— Exercise objective —
Report each line of the material below that contains the string "This", treating uppercase and lowercase letters as distinct.

— Available records —

◆ ◆ ◆

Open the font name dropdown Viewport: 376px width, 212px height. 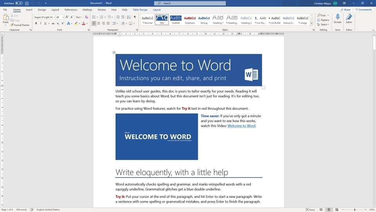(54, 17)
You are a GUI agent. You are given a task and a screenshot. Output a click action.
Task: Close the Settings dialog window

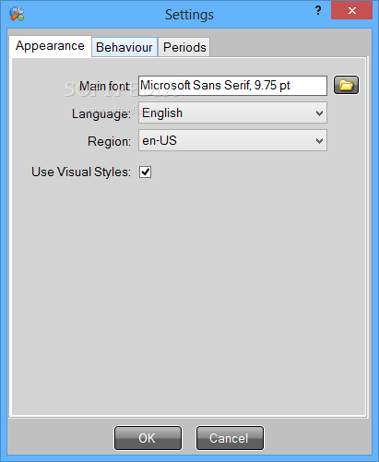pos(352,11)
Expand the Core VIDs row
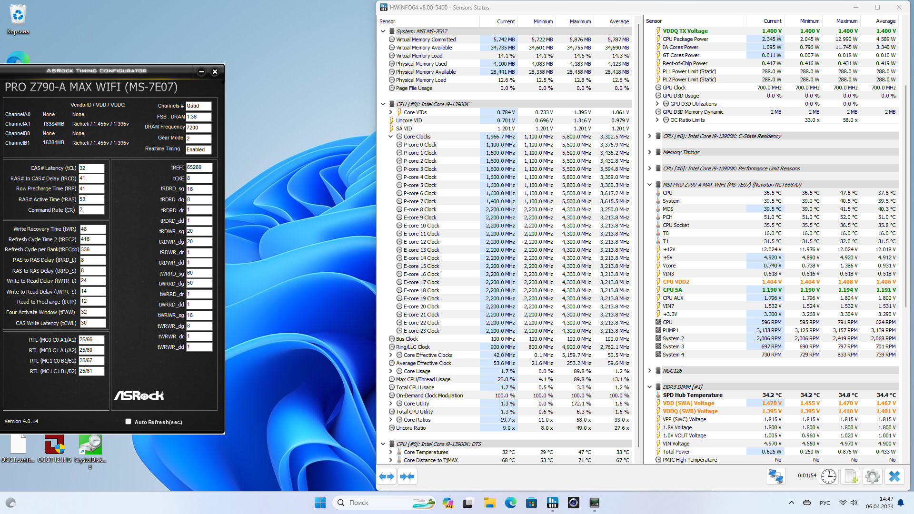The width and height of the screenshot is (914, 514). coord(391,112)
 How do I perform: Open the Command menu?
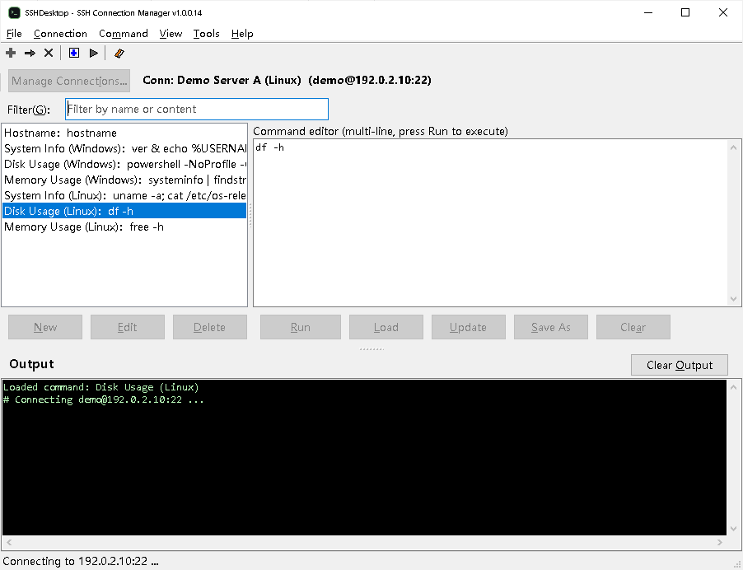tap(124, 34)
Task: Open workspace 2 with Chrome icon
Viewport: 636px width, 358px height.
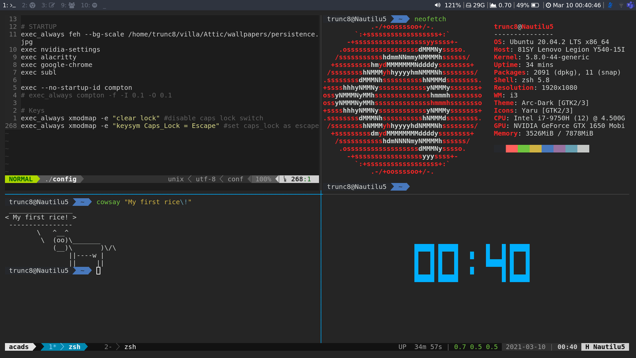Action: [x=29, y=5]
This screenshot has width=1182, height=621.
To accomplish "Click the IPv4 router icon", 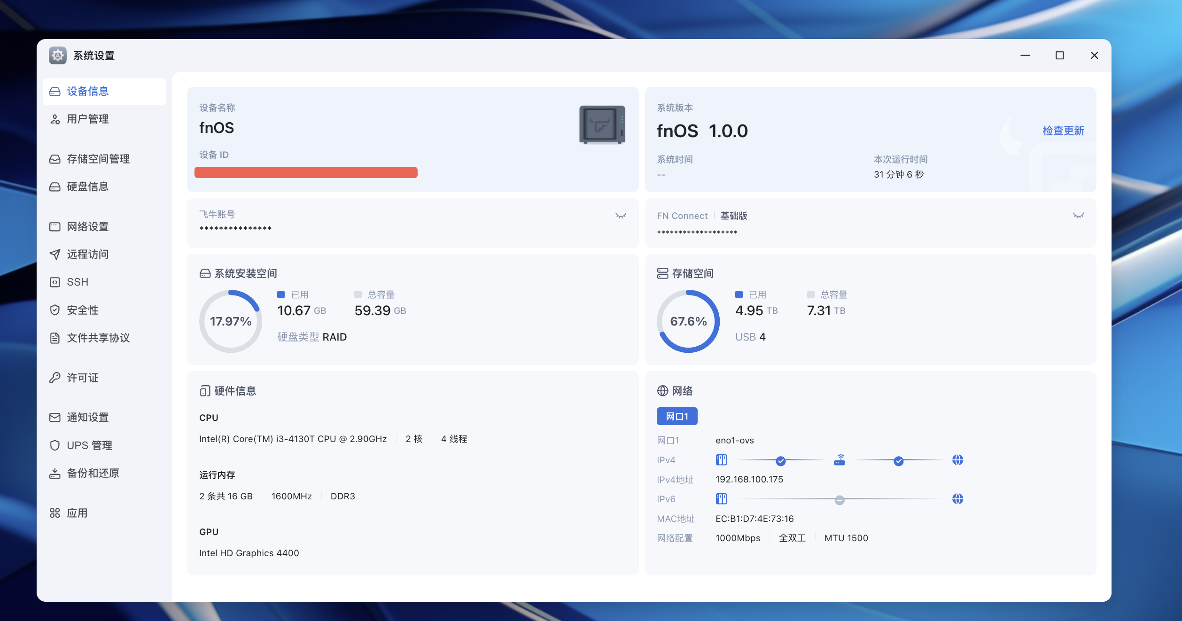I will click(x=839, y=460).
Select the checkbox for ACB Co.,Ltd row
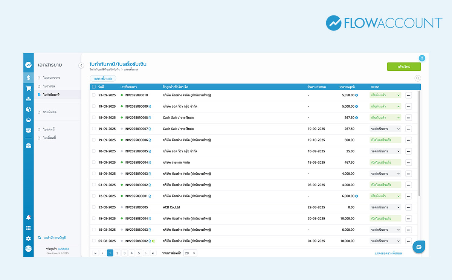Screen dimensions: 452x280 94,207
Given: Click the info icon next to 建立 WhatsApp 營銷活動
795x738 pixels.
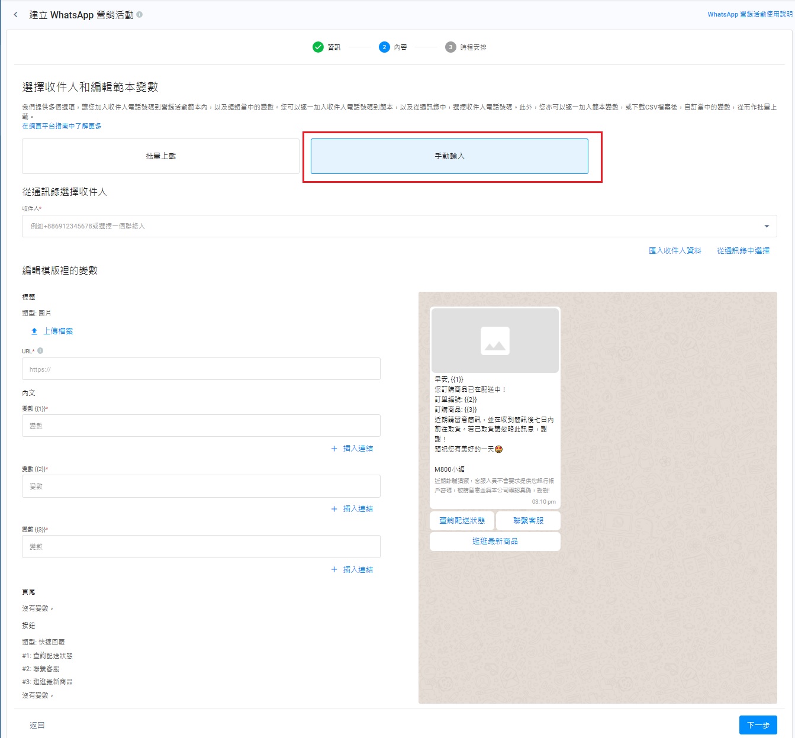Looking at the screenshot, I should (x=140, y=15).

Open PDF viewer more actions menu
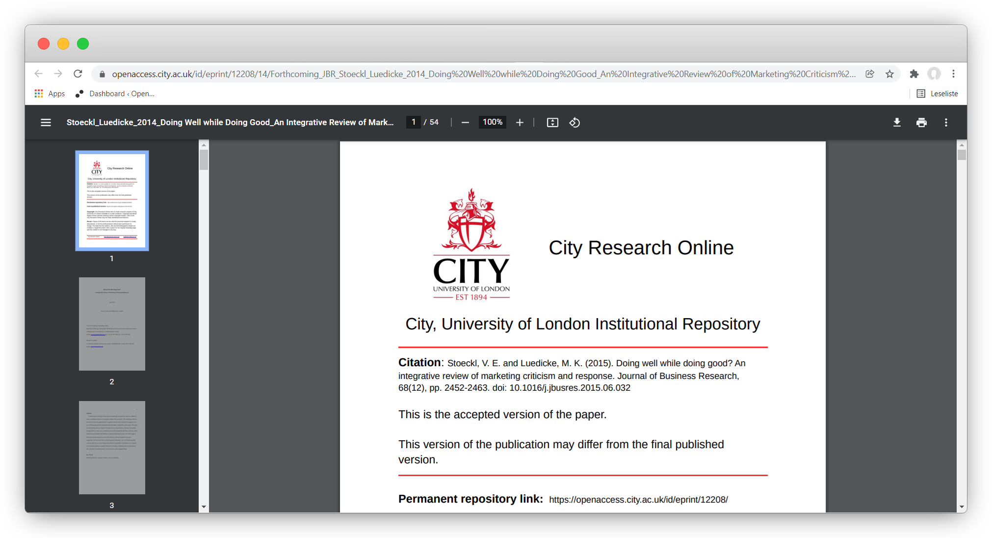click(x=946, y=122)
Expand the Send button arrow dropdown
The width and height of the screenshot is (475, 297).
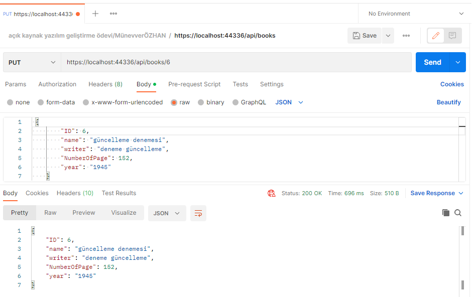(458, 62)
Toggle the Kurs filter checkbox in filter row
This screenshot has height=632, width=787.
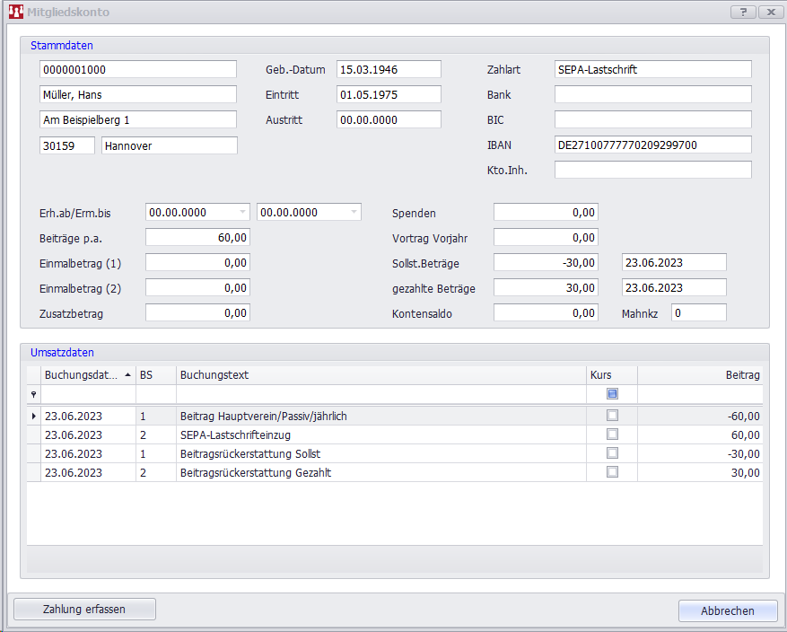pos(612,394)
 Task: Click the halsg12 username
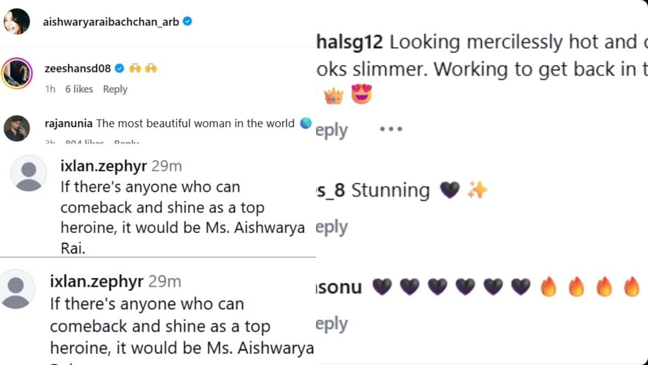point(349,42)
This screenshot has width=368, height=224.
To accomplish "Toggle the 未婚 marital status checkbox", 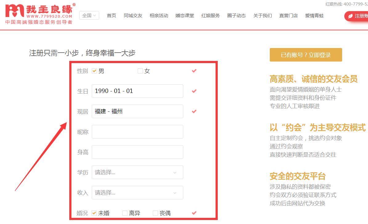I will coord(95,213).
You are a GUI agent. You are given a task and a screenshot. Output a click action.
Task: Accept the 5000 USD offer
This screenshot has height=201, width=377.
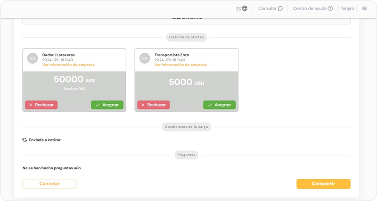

◆ ◆ ◆

— Exercise result —
This screenshot has width=1182, height=621.
This screenshot has height=632, width=787.
This screenshot has width=368, height=224.
This screenshot has height=201, width=377.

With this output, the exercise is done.